Он выпустил мою руку, но как только я попыталась развернуться, тут же завладел другой.
– Я однажды уже отпустил тебя после ссоры и чуть не потерял тебя.
– Я в порядке!
– Нет, ты не в порядке, – он крепко прижал меня к себе, игнорируя мои попытки вырваться и убежать. Но мне нужно было сию же минуту выбраться из его объятий. Я рыдала и чувствовала, что если сейчас он не отпустит меня, то я не справлюсь со своими мятежными чувствами и начну целовать его, как сумасшедшая, и буду умолять его о взаимности, и наделаю еще кучу неисправимых глупостей… Я ткнулась лбом в его грудь, и слезы хлынули из меня с такой силой, что я больше не могла говорить – только хрипеть и задыхаться.
– Отпусти меня, – взмолилась я, медленно отталкивая его, и вдруг почувствовала, что тиски его рук ослабли. Я открыла глаза и едва не потеряла равновесие: я стояла у широко распахнутого окна, где-то на первом этаже ресторана, упершись руками в… воздух. Я опустила глаза, оглядывая свой… строгий костюм, белую рубашку и черный галстук. Я в теле хозяйки зала.

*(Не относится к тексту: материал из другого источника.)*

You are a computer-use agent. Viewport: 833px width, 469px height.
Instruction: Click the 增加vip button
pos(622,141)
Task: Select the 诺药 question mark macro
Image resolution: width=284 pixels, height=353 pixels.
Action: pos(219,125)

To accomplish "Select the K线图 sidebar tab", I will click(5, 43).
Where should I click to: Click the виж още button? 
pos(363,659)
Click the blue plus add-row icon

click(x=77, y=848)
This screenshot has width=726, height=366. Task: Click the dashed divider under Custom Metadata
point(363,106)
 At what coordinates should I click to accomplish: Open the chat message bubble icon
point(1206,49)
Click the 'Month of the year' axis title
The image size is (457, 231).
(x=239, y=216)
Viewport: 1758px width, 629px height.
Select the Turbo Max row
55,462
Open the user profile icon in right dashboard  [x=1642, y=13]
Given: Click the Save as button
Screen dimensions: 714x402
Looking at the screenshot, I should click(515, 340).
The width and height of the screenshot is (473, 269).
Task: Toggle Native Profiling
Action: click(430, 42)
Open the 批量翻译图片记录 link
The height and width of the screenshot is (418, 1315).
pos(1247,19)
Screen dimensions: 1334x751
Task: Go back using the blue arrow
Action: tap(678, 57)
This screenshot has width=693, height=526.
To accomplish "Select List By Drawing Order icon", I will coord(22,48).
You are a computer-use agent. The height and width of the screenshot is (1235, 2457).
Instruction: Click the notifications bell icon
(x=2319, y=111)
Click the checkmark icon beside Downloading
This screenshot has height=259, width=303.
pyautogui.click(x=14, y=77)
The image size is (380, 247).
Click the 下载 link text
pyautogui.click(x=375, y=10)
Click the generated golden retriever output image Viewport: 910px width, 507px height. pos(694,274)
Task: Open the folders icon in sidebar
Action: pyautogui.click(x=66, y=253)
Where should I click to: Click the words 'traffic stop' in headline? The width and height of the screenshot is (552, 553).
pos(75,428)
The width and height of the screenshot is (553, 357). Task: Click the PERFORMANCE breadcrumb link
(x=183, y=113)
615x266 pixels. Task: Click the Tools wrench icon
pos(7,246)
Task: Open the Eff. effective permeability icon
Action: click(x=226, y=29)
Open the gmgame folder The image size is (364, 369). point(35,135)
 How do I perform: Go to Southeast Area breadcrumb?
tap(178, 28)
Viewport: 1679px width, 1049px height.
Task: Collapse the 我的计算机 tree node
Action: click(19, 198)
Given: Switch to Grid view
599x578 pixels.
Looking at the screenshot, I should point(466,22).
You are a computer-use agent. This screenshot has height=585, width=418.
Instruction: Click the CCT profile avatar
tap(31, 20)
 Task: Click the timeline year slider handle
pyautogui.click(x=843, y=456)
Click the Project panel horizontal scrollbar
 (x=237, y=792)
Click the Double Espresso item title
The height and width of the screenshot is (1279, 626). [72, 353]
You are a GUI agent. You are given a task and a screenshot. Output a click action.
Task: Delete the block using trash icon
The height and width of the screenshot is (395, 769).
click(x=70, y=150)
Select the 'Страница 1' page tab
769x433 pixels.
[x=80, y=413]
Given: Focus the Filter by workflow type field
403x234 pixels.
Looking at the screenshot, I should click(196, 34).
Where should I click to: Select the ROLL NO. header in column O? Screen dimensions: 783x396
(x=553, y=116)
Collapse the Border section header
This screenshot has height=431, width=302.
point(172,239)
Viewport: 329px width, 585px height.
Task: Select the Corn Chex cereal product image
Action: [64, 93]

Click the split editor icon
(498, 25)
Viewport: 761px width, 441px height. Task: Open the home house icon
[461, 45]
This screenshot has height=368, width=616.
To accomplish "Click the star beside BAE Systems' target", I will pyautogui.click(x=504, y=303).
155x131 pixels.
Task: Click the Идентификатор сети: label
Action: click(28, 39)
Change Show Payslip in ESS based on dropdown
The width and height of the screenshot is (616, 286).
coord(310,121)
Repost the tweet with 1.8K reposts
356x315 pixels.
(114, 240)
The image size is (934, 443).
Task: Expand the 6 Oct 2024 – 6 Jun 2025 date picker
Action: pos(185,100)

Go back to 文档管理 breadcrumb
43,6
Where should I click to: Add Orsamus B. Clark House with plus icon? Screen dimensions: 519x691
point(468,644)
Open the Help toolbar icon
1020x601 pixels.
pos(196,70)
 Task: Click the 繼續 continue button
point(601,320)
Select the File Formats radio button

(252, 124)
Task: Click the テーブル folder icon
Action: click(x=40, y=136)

* * *«Хотела выбраться из его рук? Что ж, получи, распишись».
Это должно было рано или поздно произойти. За истерики всегда приходится расплачиваться, пора бы знать. По моей щеке скатилась слеза: повинуясь состоянию моей души, это тело теперь тоже плакало. Кажется, это был первый раз, когда мне не хотелось сию минуту вернуться в свое родное тело. Рыдать у него на груди – какое унижение.